# Exercise description
Exactly as shown below, retype every line of the data.

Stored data
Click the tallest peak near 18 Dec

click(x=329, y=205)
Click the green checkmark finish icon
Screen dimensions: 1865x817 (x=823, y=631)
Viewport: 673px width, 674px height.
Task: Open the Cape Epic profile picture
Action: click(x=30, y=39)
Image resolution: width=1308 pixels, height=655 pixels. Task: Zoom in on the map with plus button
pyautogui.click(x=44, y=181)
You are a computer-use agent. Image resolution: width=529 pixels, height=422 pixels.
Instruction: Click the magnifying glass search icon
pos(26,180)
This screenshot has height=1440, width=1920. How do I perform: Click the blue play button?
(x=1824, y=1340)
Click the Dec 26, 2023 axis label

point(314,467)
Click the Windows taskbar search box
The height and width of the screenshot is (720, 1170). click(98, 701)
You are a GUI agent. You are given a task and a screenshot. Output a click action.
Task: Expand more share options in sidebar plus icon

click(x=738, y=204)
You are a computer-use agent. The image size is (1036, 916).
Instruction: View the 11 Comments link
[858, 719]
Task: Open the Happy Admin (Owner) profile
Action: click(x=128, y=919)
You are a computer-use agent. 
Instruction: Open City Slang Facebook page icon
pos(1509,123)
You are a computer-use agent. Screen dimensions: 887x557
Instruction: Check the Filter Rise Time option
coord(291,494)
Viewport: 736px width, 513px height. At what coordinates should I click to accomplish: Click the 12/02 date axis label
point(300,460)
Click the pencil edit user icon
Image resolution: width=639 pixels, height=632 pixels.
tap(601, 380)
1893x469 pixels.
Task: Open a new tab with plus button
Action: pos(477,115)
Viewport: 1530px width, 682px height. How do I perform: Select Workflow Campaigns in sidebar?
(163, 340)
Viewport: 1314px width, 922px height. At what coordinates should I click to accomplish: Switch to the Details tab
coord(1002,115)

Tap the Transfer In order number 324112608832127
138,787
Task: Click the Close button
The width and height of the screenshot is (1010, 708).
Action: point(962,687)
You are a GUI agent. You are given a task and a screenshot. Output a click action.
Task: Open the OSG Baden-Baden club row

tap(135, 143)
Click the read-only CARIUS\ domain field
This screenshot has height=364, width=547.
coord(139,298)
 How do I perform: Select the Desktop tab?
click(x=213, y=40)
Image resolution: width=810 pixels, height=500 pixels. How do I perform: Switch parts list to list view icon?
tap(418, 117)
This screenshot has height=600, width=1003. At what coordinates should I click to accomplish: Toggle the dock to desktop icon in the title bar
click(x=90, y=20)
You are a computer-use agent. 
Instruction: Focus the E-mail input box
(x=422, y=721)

# Response area
Click the tallest peak near 18 Dec

click(x=329, y=205)
Click the green checkmark finish icon
Screen dimensions: 1865x817 (x=823, y=631)
Viewport: 673px width, 674px height.
Task: Open the Cape Epic profile picture
Action: click(x=30, y=39)
Image resolution: width=1308 pixels, height=655 pixels. Task: Zoom in on the map with plus button
pyautogui.click(x=44, y=181)
You are a computer-use agent. Image resolution: width=529 pixels, height=422 pixels.
Instruction: Click the magnifying glass search icon
pos(26,180)
This screenshot has height=1440, width=1920. How do I perform: Click the blue play button?
(x=1824, y=1340)
Click the Dec 26, 2023 axis label

point(314,467)
Click the Windows taskbar search box
The height and width of the screenshot is (720, 1170). click(98, 701)
You are a GUI agent. You are given a task and a screenshot. Output a click action.
Task: Expand more share options in sidebar plus icon

click(x=738, y=204)
You are a computer-use agent. The image size is (1036, 916).
Instruction: View the 11 Comments link
[858, 719]
Task: Open the Happy Admin (Owner) profile
Action: click(x=128, y=919)
You are a computer-use agent. 
Instruction: Open City Slang Facebook page icon
pos(1509,123)
You are a computer-use agent. Screen dimensions: 887x557
Instruction: Check the Filter Rise Time option
coord(291,494)
Viewport: 736px width, 513px height. At what coordinates should I click to accomplish: Click the 12/02 date axis label
point(300,460)
Click the pencil edit user icon
Image resolution: width=639 pixels, height=632 pixels.
tap(601, 380)
1893x469 pixels.
Task: Open a new tab with plus button
Action: pos(477,115)
Viewport: 1530px width, 682px height. How do I perform: Select Workflow Campaigns in sidebar?
(163, 340)
Viewport: 1314px width, 922px height. At what coordinates should I click to accomplish: Switch to the Details tab
coord(1002,115)

Tap the Transfer In order number 324112608832127
138,787
Task: Click the Close button
The width and height of the screenshot is (1010, 708).
Action: point(962,687)
You are a GUI agent. You are given a task and a screenshot. Output a click action.
Task: Open the OSG Baden-Baden club row

tap(135, 143)
Click the read-only CARIUS\ domain field
This screenshot has height=364, width=547.
coord(139,298)
 How do I perform: Select the Desktop tab?
click(x=213, y=40)
Image resolution: width=810 pixels, height=500 pixels. How do I perform: Switch parts list to list view icon?
tap(418, 117)
This screenshot has height=600, width=1003. At what coordinates should I click to accomplish: Toggle the dock to desktop icon in the title bar
click(x=90, y=20)
You are a computer-use agent. 
Instruction: Focus the E-mail input box
(x=422, y=721)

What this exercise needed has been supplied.